Una tienda del centro de Madrid, el pasado Black Friday
Una tienda del centro de Madrid, el pasado Black Friday - ISABEL PERMUY

La liberalización de horarios comerciales crea 15.514 empleos en Madrid

La cifra cosechada desde la puesta en marcha de la medida, en 2012, se acerca a las previsiones de 20.000 nuevos puestos de trabajo

MADRIDActualizado:

La liberalización de los horarios comerciales, es decir, la potestad que tienen las tiendas madrileñas para decidir qué días abren, cuáles no y cuántas horas, se implantó en el año 2012 y ya han comenzado a publicarse los primeros estudios sobre la incidencia, tanto económica como en términos de empleo, que ha tenido esta medida en la Comunidad de Madrid, la única de España en la que los comerciantes pueden abrir todos los días de la semana, festivos incluidos. «Ha tenido un efecto innegable», ha suscrito José Antonio Herce, socio de Economía Aplicada y Territorial de Analistas Financieros Internacional (AFI), la entidad que ha desarrollado una investigación que determina que, entre 2012 y 2016, la liberalización de horarios comerciales ha creado directamente 15.514 empleos.

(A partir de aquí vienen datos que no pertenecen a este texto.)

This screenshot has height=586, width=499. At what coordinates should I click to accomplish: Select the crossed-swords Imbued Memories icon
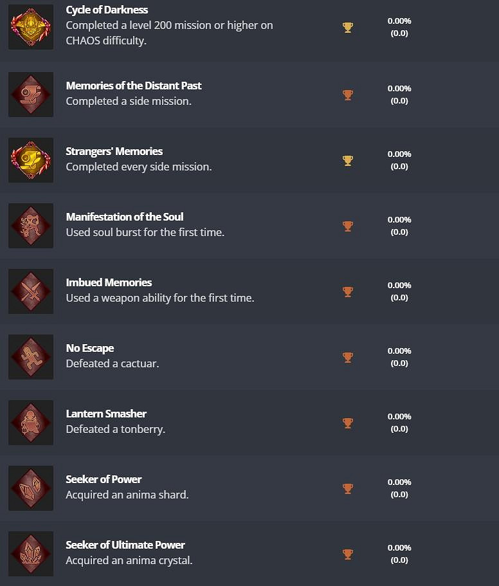point(31,291)
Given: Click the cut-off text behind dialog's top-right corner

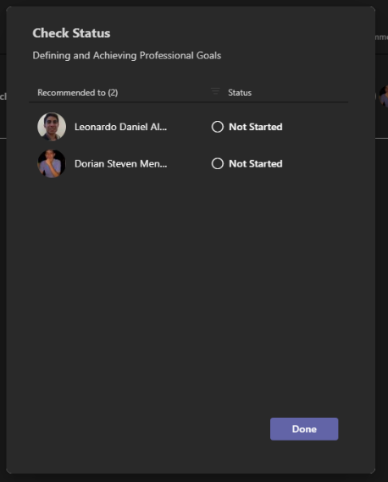Looking at the screenshot, I should (x=381, y=37).
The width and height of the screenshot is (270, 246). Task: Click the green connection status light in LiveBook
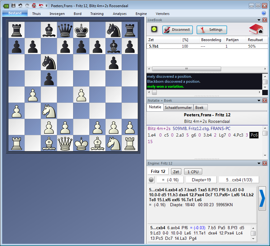click(153, 30)
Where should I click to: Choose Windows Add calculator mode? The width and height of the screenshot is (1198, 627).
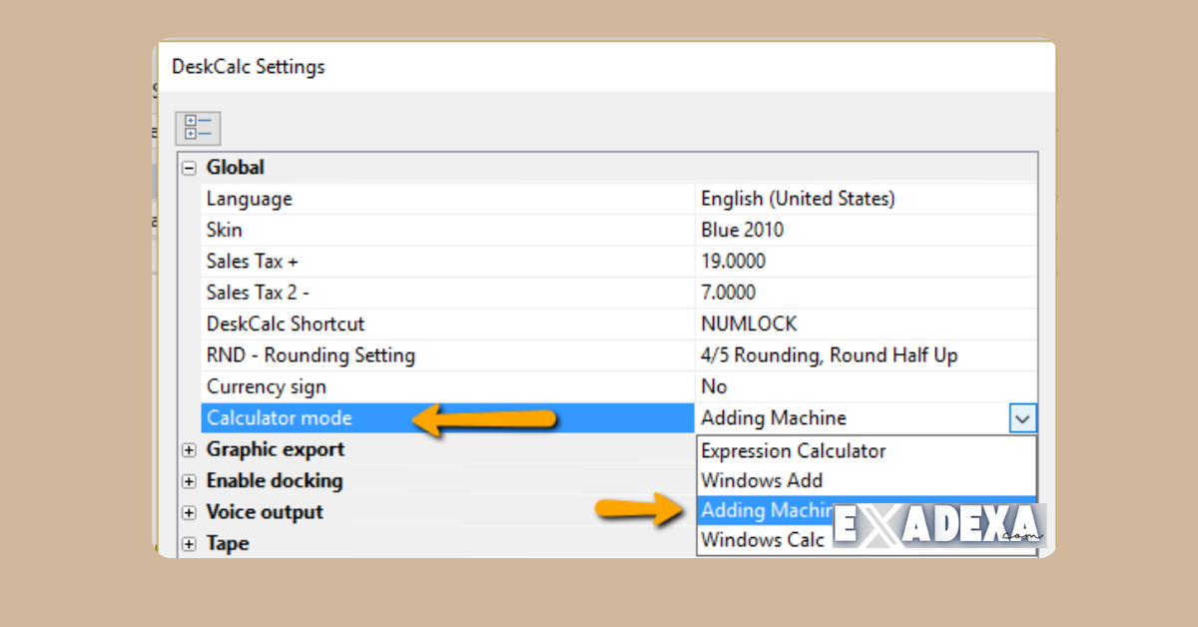[x=762, y=480]
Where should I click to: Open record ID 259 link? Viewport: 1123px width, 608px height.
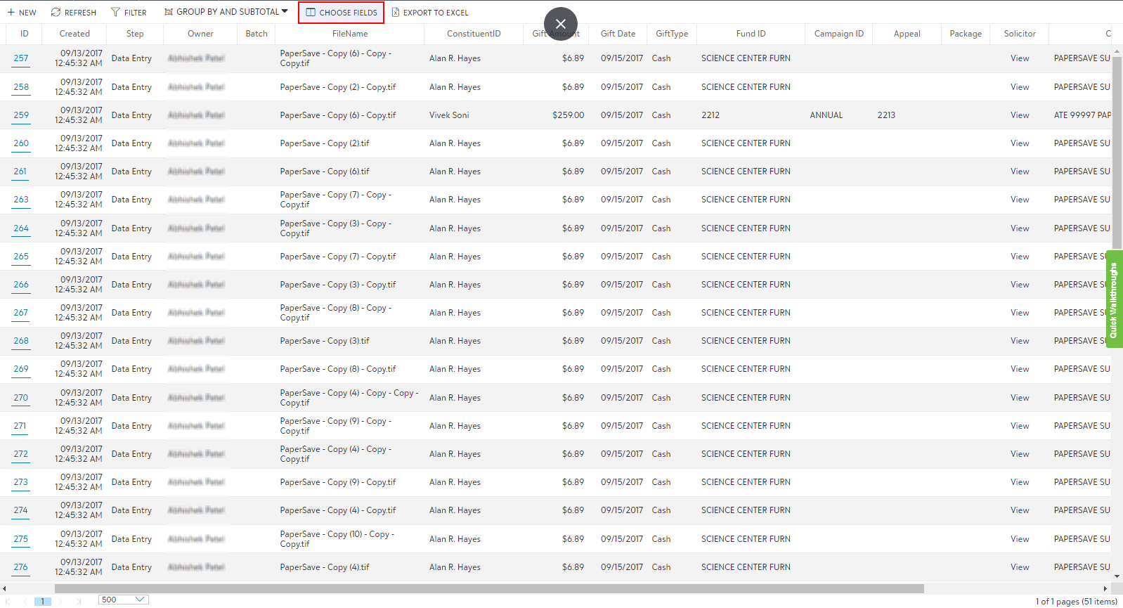(21, 115)
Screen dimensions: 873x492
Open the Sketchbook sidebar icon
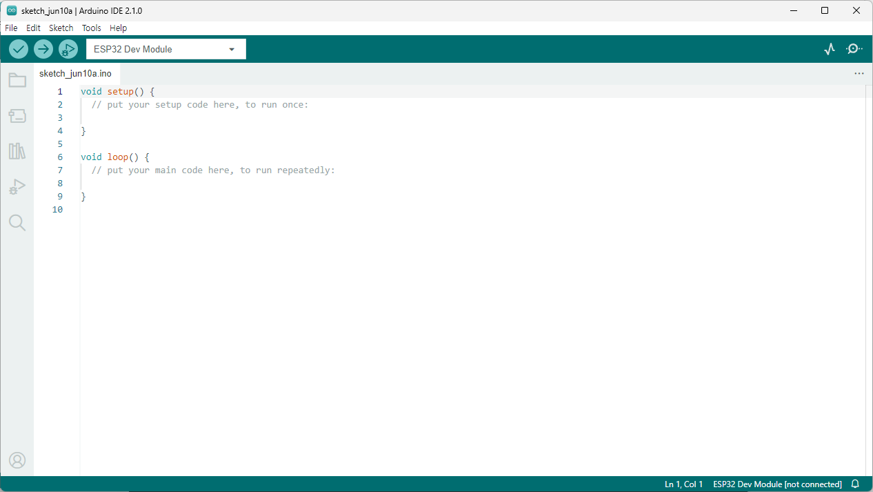click(17, 80)
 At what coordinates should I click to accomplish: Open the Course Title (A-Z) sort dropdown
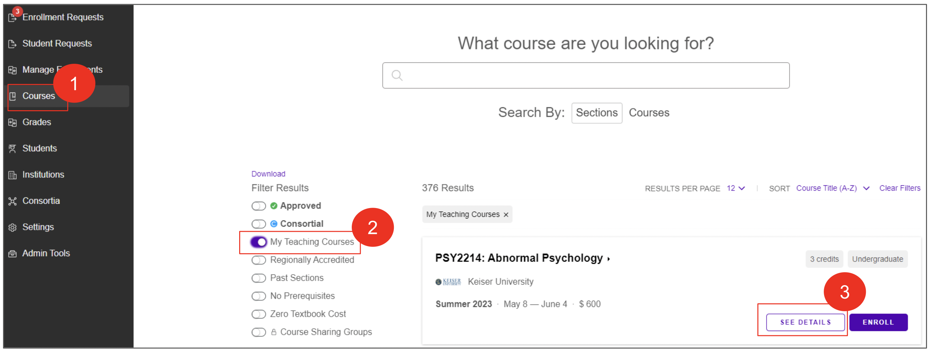833,188
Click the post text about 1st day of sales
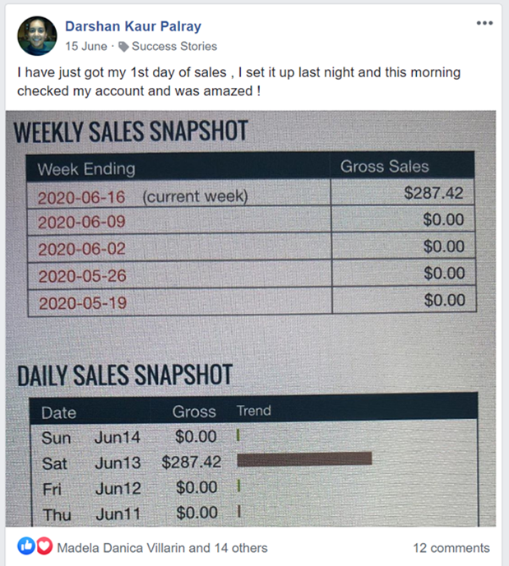The height and width of the screenshot is (566, 509). coord(238,81)
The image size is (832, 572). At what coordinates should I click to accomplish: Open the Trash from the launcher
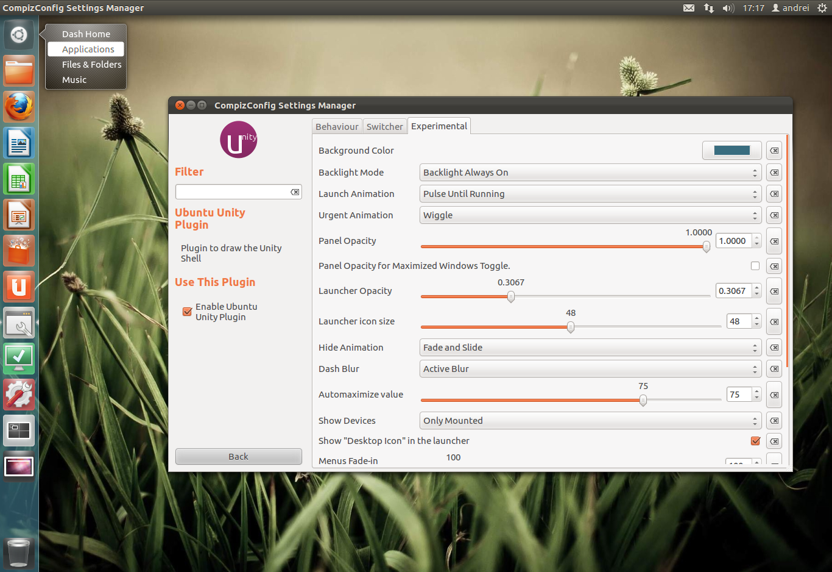19,552
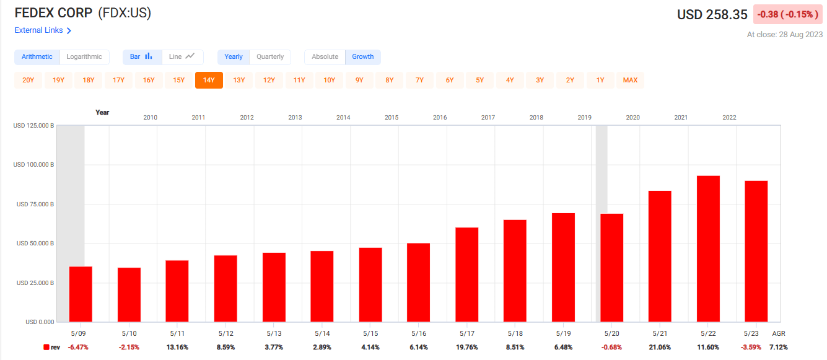Click the chevron next to External Links
The height and width of the screenshot is (360, 827).
[70, 30]
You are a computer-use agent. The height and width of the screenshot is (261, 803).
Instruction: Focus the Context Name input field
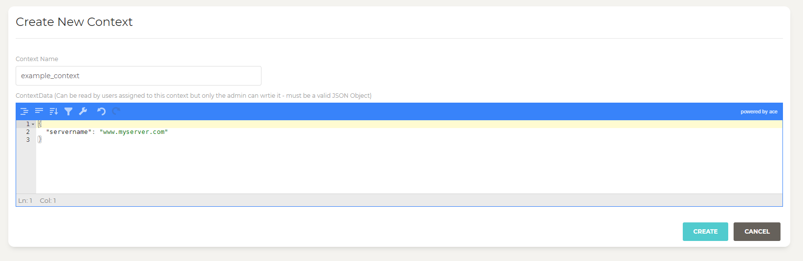138,76
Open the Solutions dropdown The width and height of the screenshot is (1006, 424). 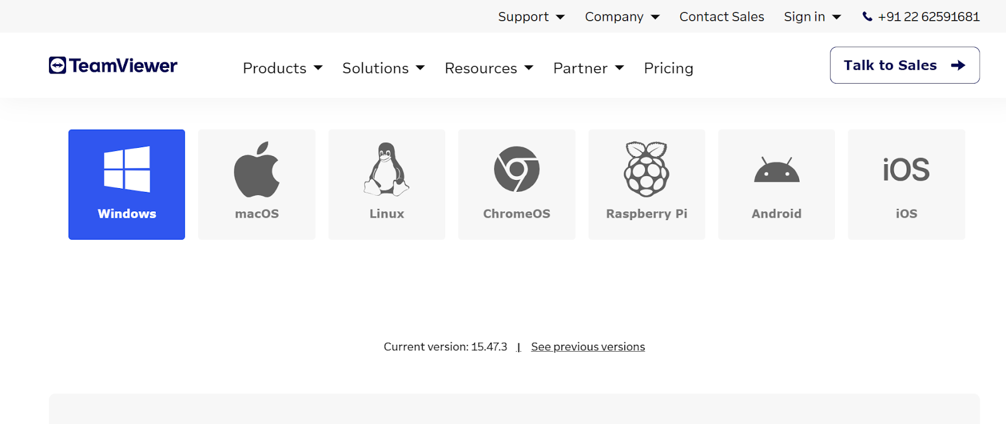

Este dato se aproxima, aunque sin cumplir, a la previsión inicial, que apostaba porque esta medida, de claro tinte liberalista e impulsada por el Ejecutivo regional en tiempo de Esperanza Aguirre, crearía alrededor de 20.000 nuevos puestos de trabajo. Pese a no haber llegado a estos guarismos, tanto Herce como Javier Millán-Astray, director general de la Asociación Nacional Grandes de Empresas de Distribución (ANGED) –también participante en el acto de presentación del estudio- creen que los resultados son positivos y deberían representar un modelo a imitar por otras regiones españolas, donde la liberalización de horarios está menos desarrollada.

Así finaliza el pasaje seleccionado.